Wednesday, August 17, 2011

Kashmir: Paradise on earth

By Swetha Amit

If there was a heaven on earth, it is here, it is here, it is here,” exclaimed Emperor Jahangir when he saw Kashmir, and Swetha Amit agrees wholeheartedly
Swetha Amit

17 August 2011

The word ‘Kashmir’ evokes mixed responses from people. It could be pride about its beauty, from those who have visited the paradise as they term it, or fear due to its security issues. It was a ‘Is it safe to go there’ statement which greeted us when we mentioned about our short vacation to Kashmir. What was India’s top tourist destination and one of the most sought-after in the world once, is considered a terror capital today. Unresolved issues and political turbulence have affected tourism. However, behind this veil of problems lies a beautiful valley that one could only imagine on picturesque postcards.

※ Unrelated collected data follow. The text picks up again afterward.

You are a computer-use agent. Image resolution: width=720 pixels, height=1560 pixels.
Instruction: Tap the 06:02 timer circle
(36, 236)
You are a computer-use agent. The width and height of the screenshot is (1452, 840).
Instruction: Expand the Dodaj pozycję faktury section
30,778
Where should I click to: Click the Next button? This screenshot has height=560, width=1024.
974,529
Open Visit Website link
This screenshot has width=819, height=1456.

Taking advantage the stable situation now, we decided to explore this heavenly abode. We came back awestruck by its resplendent beauty. This is one place that will do India proud. It is recommended as a must-visit. The warm hospitality of the Kashmiris, green meadows, snow-capped mountains and gushing streams make one feel that one has landed in paradise.

As we drove down from Srinagar airport, we caught glimpses of the magnificent Dal Lake, which we had heard much about from our elders who visited Kashmir during the 1980s. The famous lake was adorned with colourful houseboats and shikaras. Life around this large water body was interesting in itself. A shikara ferried us to our houseboat. The shikara is a small boat with comfortable cushion seats, and a mode of transport on Dal Lake.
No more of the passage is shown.